Conferência discute direitos do idoso no Brasil
18/03/2009
A Universidade Metodista de São Paulo possui o Programa Universidade da Terceira Idade Livre - Crédito: Denise Adamns
Começa hoje, em Brasília, a 2ª Conferência Nacional dos Direitos da Pessoa Idosa (CNDPI). O tema do evento é “Avaliação da Rede Nacional de Proteção e Defesa dos Direitos da Pessoa Idosa: Avanços e Desafios”. O encontro contará com a participação de 800 de pessoas de todo o Brasil entre delegados e delegadas e membros do Conselho Nacional dos Direitos do Idoso (CNDI). A conferência, realizada no Centro de convenções do Hotel Brasília Alvorada, é coordenada pela Secretaria Especial dos Direitos Humanos da Presidência da República (SEDH), de representantes de entidades da sociedade civil e órgãos públicos que compõe o CNDI.
A população Brasileira está envelhecendo. Dados da Pesquisa Nacional por Amostra de Domicílios (PNAD) de 2007 mostram que a população idosa chega a quase 20 milhões de habitantes, ou 10,5% do total de brasileiros. E o País ainda caminha a passos lentos rumo à erradicação de problemas que atrapalham a vida de quem tem mais de 60 anos.
Um outro estudo do Instituto Brasileiro de Geografia e Estatística (IBGE), divulgado em novembro do ano passado, aponta que a população brasileira passará de 190 milhões em 2008 para 200 milhões de habitantes em 2039/2040, e então começará a diminuir. Em 2050, seremos 215 milhões de brasileiros, o que leva ao envelhecimento: a idade mediana será de 46 anos.
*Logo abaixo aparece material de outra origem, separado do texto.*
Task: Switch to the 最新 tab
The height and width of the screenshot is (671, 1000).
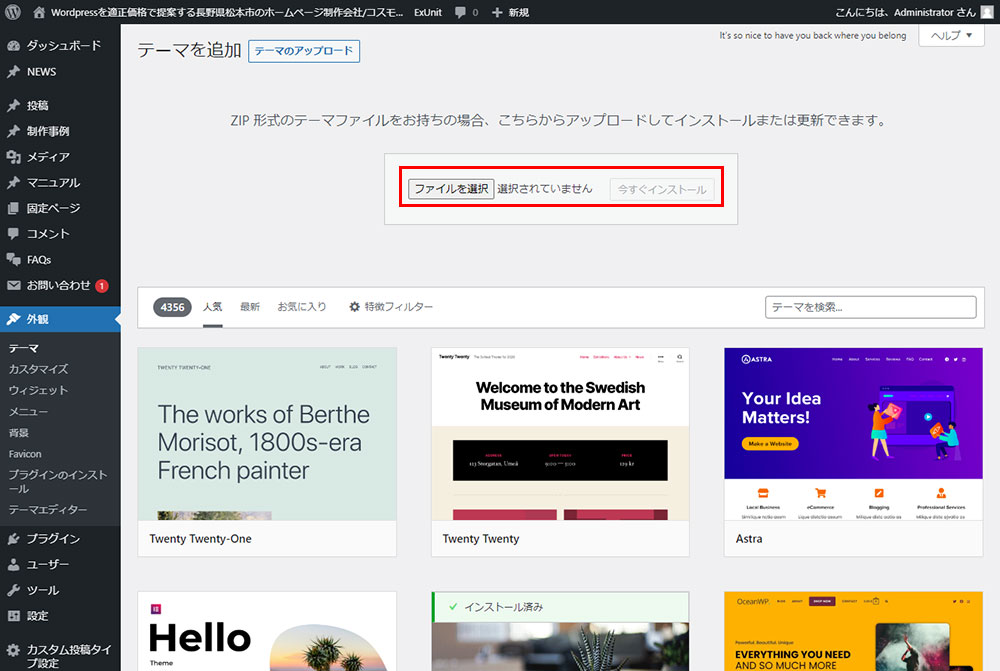Action: point(250,307)
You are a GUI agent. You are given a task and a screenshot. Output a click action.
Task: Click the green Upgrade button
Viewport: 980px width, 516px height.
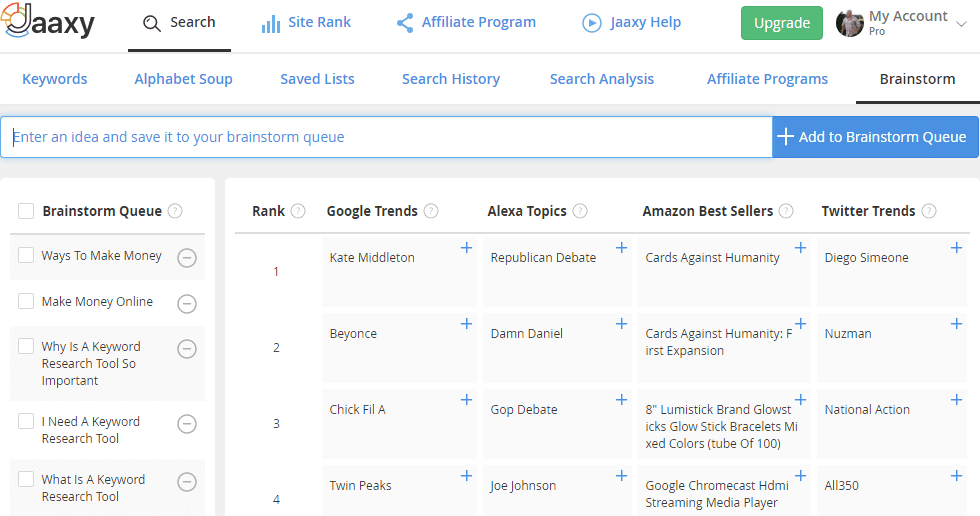782,23
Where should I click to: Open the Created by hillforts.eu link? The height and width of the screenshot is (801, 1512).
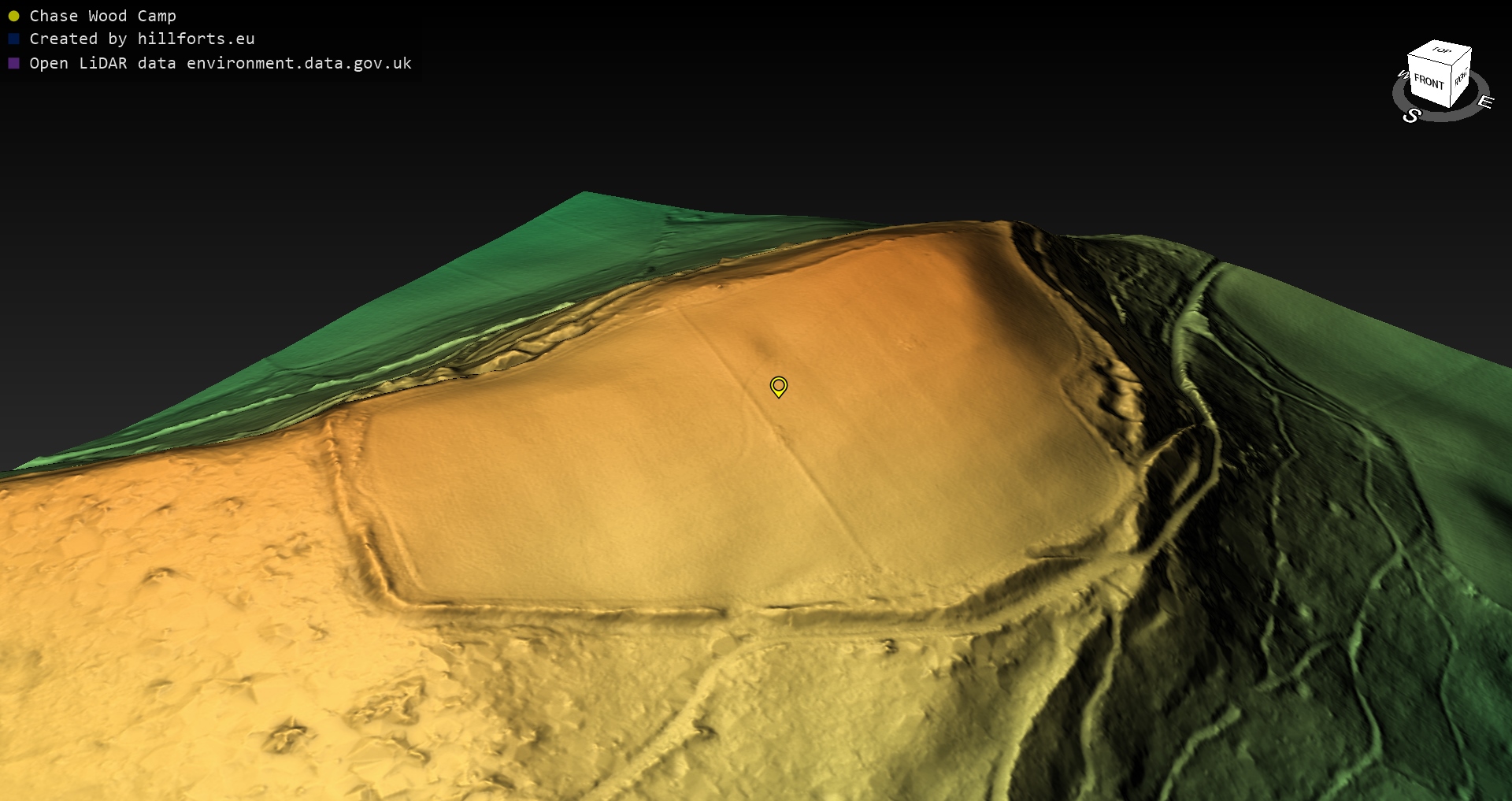142,39
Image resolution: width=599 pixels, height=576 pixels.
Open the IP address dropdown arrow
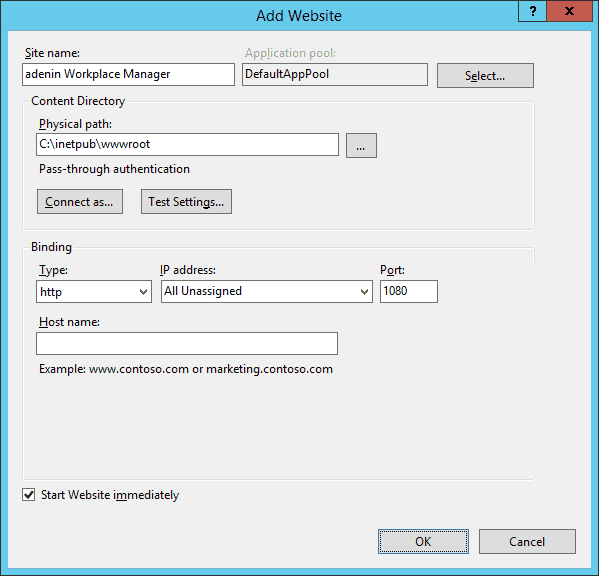coord(364,291)
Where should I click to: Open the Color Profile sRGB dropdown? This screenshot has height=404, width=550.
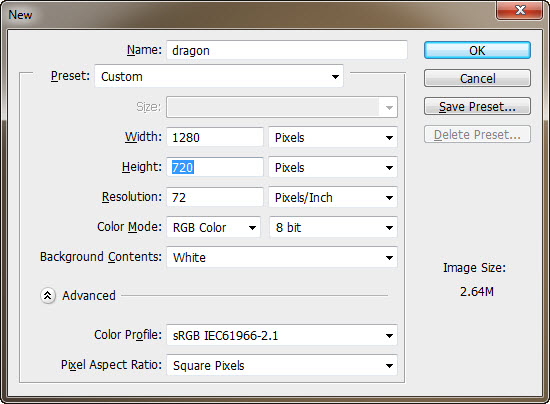282,336
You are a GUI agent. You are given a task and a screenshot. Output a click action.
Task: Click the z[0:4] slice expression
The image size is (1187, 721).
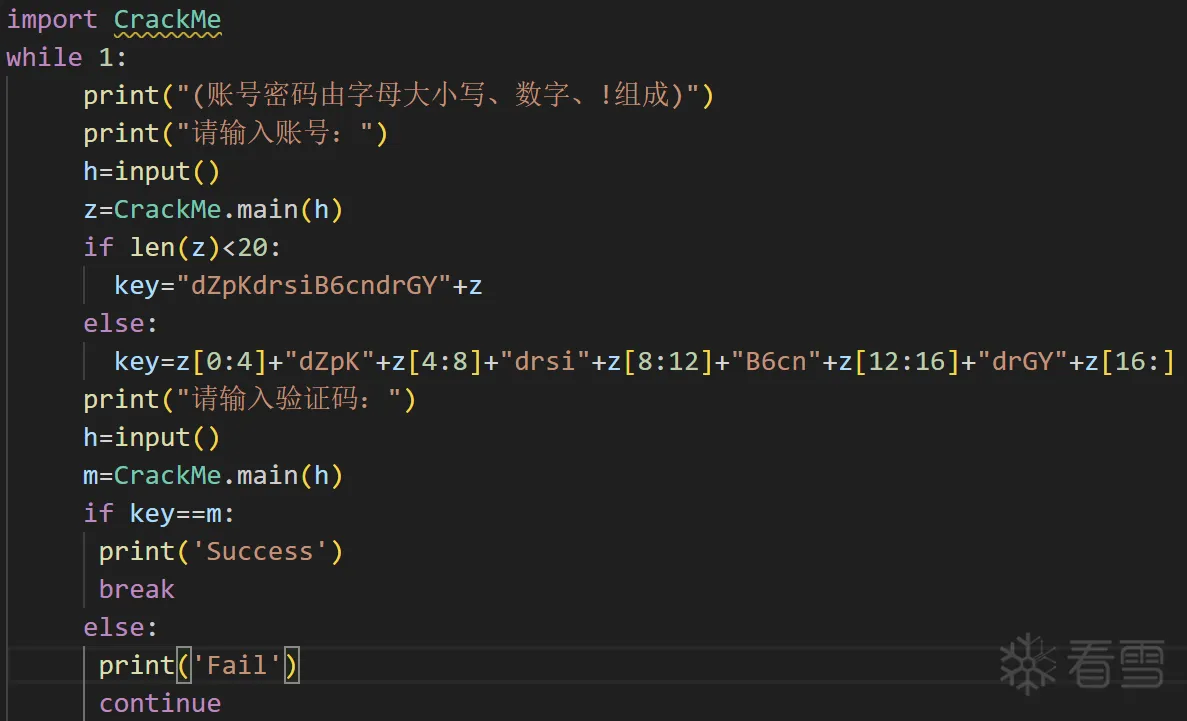209,361
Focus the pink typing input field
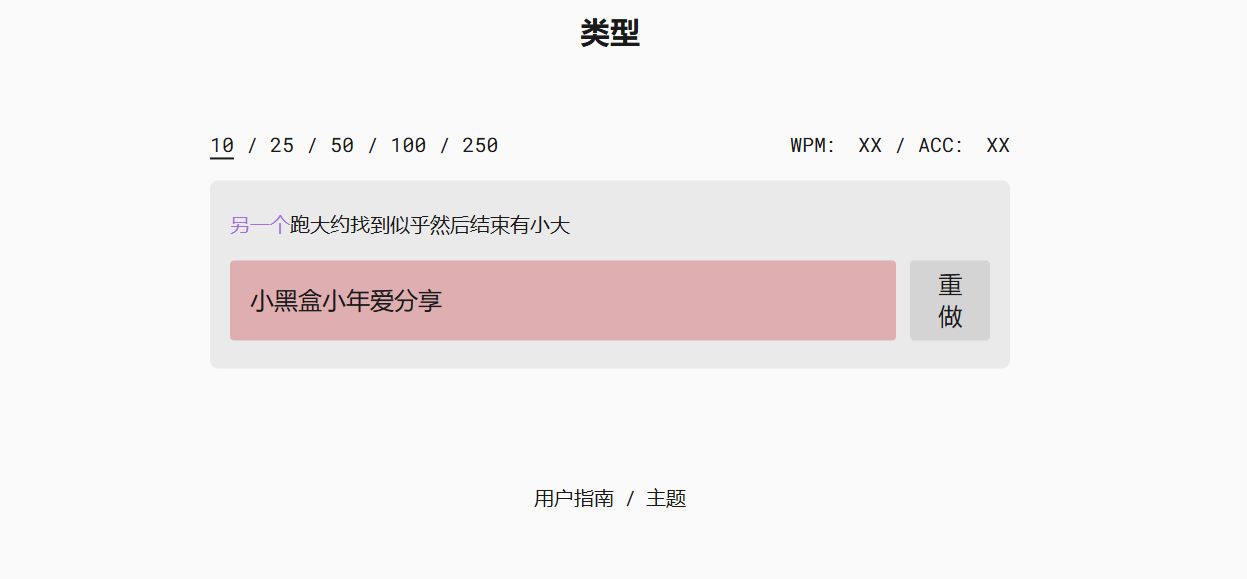 [x=563, y=300]
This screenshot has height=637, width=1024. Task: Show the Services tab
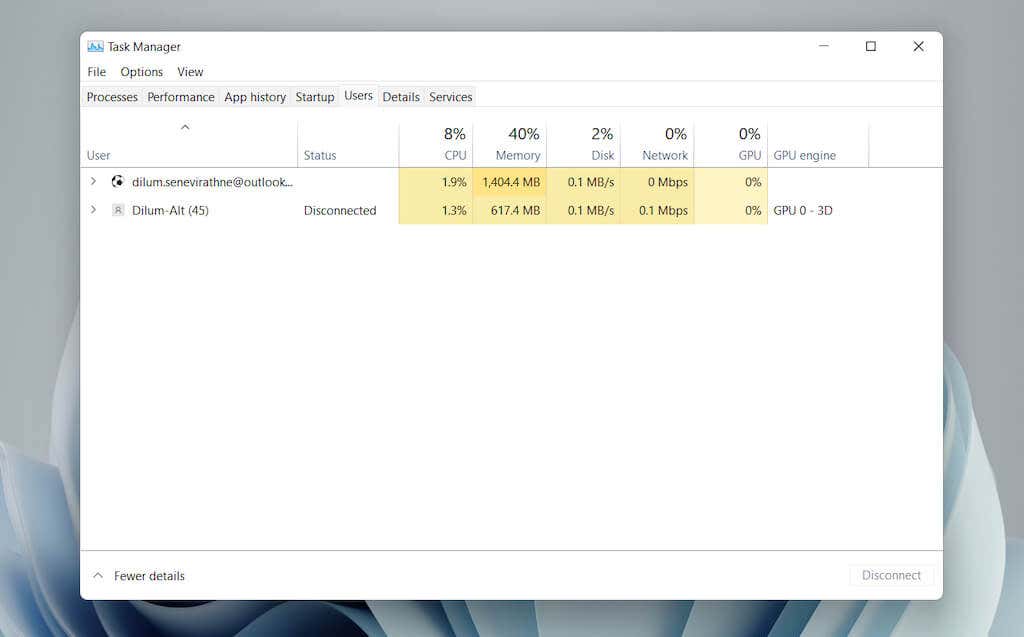pyautogui.click(x=450, y=97)
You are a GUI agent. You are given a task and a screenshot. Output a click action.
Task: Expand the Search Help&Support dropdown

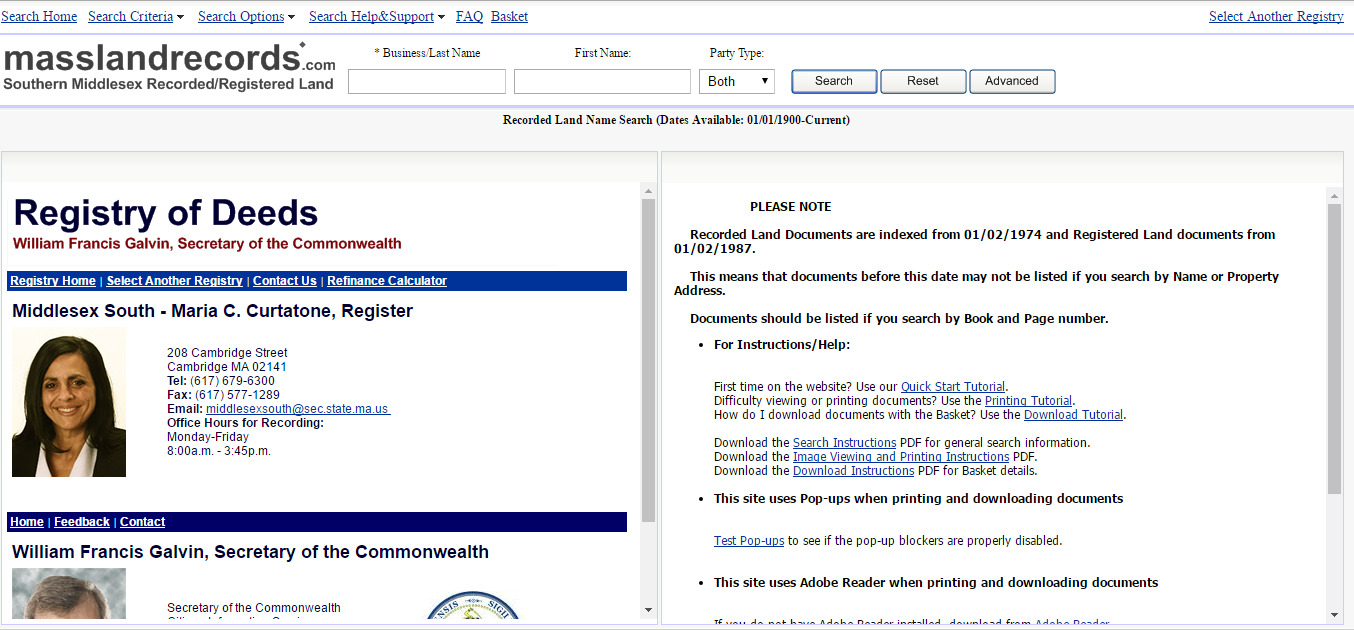point(371,16)
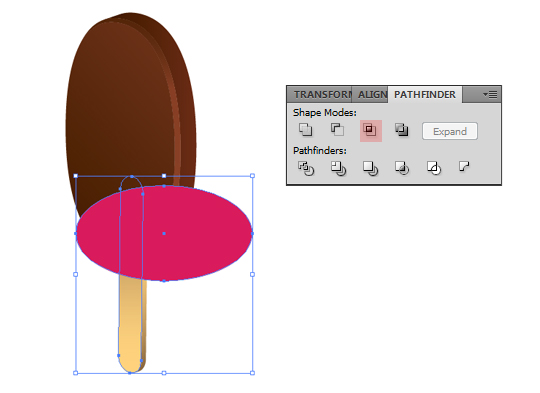Click the Outline pathfinder icon

[434, 168]
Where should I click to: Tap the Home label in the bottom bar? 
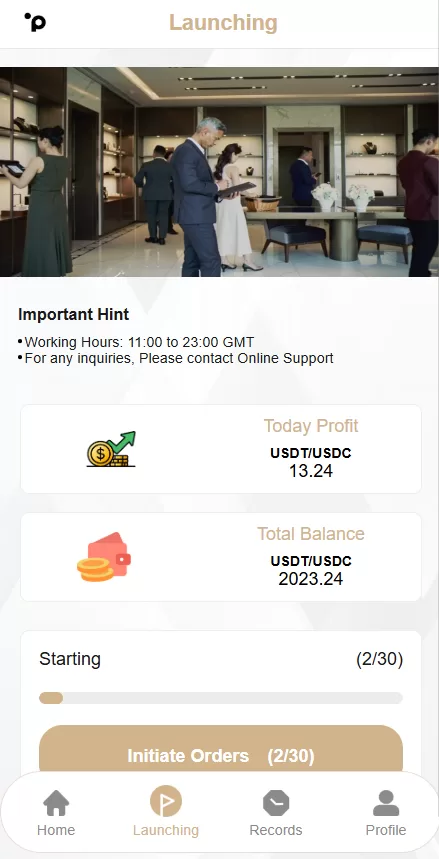(56, 830)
Um dado preocupante é que cerca de 1% da população idosa no Brasil vive em abrigos públicos, privados e/ou sem fins lucrativos. Essas instituições freqüentemente apresentam más condições sanitárias e de violência contra a pessoa idosa. As ações previstas no Pacto pelo Envelhecimento Saudável prevêem o reordenamento dos abrigos existentes no País. O Ministério do Desenvolvimento Social (MDS) deverá mapear os abrigos públicos e que recebem recursos federais e criar o Cadastro Nacional para instituir normas e padrões mínimos a serem seguidos. Outra ação prevista no Plano é a realização de uma campanha de mídia voltada para a valorização da pessoa idosa.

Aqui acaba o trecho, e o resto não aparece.